Action, not words, needed to end attacks on medics


WORDS with no action behind them will not put an end to the senseless attacks and killings of emergency medical services personnel, their union has said.

Its leaders were responding to a call by MEC for Health Dr Nomathemba Mokgethi for communitie­s to help put an end to continued attacks on emergency services workers responding to calls.

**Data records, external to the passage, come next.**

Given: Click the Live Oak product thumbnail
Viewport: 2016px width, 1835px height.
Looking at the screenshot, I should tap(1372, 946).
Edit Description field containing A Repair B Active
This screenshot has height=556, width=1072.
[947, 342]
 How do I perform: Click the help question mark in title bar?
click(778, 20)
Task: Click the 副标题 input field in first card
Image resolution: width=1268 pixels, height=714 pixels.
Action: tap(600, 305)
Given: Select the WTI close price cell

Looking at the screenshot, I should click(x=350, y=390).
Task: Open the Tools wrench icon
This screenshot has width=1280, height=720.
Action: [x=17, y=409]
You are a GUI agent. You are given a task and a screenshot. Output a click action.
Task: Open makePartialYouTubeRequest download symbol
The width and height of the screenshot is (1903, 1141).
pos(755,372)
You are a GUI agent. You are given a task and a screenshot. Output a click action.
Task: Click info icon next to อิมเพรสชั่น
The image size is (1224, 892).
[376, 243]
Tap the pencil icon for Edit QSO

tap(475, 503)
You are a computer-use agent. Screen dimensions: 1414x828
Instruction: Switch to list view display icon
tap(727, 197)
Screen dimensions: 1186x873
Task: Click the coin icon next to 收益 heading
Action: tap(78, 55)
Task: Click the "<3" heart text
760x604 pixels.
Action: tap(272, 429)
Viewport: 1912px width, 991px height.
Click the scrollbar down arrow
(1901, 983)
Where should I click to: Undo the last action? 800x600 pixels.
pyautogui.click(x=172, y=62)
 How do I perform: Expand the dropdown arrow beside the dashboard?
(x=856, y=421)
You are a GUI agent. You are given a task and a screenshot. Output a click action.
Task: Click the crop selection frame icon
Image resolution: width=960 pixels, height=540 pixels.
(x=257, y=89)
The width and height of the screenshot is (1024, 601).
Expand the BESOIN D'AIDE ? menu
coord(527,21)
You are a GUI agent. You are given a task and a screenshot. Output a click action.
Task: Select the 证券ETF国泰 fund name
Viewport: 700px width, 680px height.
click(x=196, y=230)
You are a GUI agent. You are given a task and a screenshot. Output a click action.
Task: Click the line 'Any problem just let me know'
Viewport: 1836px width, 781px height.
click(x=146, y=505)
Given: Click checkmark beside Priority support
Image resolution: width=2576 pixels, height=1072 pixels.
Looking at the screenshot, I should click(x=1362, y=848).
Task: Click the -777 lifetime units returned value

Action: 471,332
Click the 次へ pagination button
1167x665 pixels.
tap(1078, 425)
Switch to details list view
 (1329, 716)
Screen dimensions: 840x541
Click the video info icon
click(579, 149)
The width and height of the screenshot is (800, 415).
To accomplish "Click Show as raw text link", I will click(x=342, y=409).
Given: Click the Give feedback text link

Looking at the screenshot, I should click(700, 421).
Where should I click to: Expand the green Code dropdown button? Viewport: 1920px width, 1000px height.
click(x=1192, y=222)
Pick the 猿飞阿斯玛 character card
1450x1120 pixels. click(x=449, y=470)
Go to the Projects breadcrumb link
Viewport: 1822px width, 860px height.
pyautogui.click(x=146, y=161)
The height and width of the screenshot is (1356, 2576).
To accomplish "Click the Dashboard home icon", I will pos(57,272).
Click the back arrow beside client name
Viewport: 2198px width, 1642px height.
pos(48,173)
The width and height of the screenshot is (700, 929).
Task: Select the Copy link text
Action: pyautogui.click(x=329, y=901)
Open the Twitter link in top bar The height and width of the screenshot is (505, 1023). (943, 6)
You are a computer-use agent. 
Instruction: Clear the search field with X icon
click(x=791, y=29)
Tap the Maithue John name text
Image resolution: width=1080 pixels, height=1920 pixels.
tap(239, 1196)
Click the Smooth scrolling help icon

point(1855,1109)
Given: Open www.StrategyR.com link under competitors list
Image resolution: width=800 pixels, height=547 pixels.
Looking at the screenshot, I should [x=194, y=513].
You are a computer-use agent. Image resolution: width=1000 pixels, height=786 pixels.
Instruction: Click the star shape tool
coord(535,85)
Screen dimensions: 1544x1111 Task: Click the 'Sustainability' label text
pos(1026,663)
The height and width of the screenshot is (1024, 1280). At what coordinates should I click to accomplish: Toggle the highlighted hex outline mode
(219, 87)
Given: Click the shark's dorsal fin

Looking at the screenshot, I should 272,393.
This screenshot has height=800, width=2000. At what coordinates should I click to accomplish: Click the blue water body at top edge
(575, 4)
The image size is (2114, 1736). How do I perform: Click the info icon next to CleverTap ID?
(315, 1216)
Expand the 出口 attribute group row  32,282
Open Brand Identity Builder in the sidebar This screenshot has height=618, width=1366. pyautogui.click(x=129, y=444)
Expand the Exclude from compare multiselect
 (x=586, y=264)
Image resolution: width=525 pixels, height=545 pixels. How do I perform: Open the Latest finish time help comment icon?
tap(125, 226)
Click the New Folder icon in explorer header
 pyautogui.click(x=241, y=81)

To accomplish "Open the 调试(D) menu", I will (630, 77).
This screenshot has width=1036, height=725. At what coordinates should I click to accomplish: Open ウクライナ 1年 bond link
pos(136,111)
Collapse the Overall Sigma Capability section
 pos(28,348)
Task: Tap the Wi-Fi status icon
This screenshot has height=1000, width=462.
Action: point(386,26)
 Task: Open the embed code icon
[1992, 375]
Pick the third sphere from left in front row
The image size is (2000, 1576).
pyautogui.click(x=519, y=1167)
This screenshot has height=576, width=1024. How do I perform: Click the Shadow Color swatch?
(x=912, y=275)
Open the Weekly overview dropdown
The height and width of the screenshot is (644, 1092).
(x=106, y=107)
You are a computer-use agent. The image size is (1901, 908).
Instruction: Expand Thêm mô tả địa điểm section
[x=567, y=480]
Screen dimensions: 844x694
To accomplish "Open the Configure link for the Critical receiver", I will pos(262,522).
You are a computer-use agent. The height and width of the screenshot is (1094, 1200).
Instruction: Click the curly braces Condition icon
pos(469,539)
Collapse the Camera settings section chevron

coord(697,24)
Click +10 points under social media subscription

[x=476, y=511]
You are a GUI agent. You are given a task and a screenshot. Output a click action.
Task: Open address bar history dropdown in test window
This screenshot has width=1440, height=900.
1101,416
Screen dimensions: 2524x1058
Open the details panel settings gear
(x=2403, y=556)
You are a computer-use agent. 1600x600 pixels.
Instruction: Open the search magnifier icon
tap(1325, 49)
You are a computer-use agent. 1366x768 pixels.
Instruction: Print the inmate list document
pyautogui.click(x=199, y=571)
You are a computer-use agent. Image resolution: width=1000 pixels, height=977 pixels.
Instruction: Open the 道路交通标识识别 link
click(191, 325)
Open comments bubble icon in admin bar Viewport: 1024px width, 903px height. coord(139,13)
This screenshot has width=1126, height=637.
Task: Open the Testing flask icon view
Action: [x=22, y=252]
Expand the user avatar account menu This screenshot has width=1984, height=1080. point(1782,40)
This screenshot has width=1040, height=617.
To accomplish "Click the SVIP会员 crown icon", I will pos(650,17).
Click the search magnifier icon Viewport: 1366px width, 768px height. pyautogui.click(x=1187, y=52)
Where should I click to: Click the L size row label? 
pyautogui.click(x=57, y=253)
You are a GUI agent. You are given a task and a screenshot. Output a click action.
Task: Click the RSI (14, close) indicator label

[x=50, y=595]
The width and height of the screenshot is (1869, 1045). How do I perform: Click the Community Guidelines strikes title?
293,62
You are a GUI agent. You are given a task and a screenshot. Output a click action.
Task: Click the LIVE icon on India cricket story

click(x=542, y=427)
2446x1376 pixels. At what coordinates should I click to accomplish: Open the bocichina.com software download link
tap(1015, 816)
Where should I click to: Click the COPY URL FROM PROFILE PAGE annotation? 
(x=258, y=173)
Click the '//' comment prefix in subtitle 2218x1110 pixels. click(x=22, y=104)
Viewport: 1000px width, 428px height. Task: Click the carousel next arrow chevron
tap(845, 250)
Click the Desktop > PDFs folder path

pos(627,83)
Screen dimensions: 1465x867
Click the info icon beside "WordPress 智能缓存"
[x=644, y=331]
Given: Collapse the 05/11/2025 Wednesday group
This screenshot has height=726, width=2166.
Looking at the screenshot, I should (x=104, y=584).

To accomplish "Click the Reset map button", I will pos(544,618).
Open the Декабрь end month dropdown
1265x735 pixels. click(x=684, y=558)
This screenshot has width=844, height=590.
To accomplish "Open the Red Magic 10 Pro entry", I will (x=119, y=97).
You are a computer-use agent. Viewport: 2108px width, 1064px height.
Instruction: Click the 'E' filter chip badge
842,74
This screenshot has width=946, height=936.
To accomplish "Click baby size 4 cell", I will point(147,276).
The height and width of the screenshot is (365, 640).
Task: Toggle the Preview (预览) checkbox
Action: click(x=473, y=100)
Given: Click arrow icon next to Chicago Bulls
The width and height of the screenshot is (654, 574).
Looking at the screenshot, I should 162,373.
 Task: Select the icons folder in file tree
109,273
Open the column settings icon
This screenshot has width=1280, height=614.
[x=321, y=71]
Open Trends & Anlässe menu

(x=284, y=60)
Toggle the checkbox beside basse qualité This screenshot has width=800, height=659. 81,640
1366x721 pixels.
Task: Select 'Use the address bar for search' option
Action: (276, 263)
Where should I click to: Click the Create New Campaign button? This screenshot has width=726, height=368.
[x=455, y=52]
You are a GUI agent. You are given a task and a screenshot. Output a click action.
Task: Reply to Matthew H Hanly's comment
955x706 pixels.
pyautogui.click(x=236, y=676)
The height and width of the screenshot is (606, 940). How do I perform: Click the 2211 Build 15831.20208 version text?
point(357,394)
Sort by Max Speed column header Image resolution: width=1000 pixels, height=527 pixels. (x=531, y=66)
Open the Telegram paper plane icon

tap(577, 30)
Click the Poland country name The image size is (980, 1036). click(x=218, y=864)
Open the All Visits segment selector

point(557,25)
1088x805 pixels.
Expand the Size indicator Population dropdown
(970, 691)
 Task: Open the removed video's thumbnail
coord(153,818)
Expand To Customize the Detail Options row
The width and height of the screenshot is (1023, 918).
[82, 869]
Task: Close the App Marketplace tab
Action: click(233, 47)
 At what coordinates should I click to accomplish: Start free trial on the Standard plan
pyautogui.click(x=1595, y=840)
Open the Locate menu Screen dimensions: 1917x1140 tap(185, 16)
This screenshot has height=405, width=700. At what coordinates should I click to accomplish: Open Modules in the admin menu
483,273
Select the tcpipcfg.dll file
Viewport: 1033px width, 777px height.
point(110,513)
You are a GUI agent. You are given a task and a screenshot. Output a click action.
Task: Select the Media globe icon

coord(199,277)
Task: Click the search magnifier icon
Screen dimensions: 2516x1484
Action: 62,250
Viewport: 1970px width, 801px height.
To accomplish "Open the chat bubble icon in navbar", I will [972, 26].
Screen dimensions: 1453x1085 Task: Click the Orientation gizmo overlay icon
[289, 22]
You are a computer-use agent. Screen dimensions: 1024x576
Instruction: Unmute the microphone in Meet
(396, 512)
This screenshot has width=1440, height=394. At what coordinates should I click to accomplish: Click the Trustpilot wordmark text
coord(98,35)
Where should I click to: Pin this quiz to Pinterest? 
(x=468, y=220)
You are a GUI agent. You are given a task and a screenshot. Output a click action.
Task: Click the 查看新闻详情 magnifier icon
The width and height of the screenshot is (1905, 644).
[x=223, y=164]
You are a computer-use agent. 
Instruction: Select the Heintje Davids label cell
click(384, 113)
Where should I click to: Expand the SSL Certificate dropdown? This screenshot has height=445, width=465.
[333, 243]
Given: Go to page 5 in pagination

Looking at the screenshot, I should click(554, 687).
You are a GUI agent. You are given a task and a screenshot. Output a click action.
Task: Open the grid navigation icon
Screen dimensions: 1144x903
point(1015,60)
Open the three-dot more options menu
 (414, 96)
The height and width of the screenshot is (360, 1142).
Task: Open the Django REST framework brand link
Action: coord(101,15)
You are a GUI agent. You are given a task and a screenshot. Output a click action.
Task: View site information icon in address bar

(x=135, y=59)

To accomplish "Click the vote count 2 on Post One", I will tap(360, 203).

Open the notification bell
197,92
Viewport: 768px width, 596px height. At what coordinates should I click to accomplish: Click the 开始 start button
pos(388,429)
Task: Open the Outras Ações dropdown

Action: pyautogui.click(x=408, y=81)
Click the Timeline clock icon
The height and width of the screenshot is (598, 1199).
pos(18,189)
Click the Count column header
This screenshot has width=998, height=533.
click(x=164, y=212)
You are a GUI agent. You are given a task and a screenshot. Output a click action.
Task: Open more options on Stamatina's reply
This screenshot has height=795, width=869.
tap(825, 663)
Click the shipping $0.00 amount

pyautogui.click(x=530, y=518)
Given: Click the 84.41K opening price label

Mokgethi said unless communitie­s worked together with law enforcemen­t agencies to put an end to the attack on personnel and the vandalism of their equipment, many people needing emergency medical care might find themselves without assistance as workers would be reluctant to respond to calls for help. She stressed that an attack on emergency services should be seen as an attack on the rest of society.

Mokgethi’s sentiment followed the attack of two crew members who were shot at on Friday night while responding to a gunshot incident at the Dukathole informal settlement in Germiston. One crew member who was shot was rushed to the hospital and the resident who the personnel were rushing to assist died on the way to the hospital.

However, Mpho Mpogeng, president of the South African Emergency Personnel Union, said the statements were not sufficient to stem the wave of attacks on emergency personnel. Mpogeng said words but no action from people with the powers to protect workers were a particular­ly “bitter pill” to swallow.

He said they were disappoint­ed that even though they had repeatedly made the call for the protection of workers and sent through proposals, nothing had been done to date.

Mpogeng said as a union, they would have hoped that government department­s instituted outreach campaigns in areas prone to attacks so as to rally behind workers.

“We’ve suggested many things, from procuring bulletproo­f vests to installing trackers and a dashboard camera, but when we go back to check the progress, we find that nothing has been done.

“There is a budget for the safety of the workers, but nothing is forthcomin­g and we just don’t know what more needs to happen.”

Mpogeng said even plans implemente­d by the department were ineffectiv­e, as workers were being intimidate­d by their managers not to use them.

Tshwane Emergency Services spokespers­on Charles Mabaso said that thankfully the capital city had been spared recent attacks by criminals, with the last incident reported taking place between two to three years back. He said, however, that given the high level of concern for their workers’ safety, they had ensured that they were trained to evaluate each situation when responding to calls.

Mabaso said that although there had been no recent attacks in Tshwane, they were monitoring all areas for any hot spots.

So far, he said there had been no identified hot spots in Tshwane.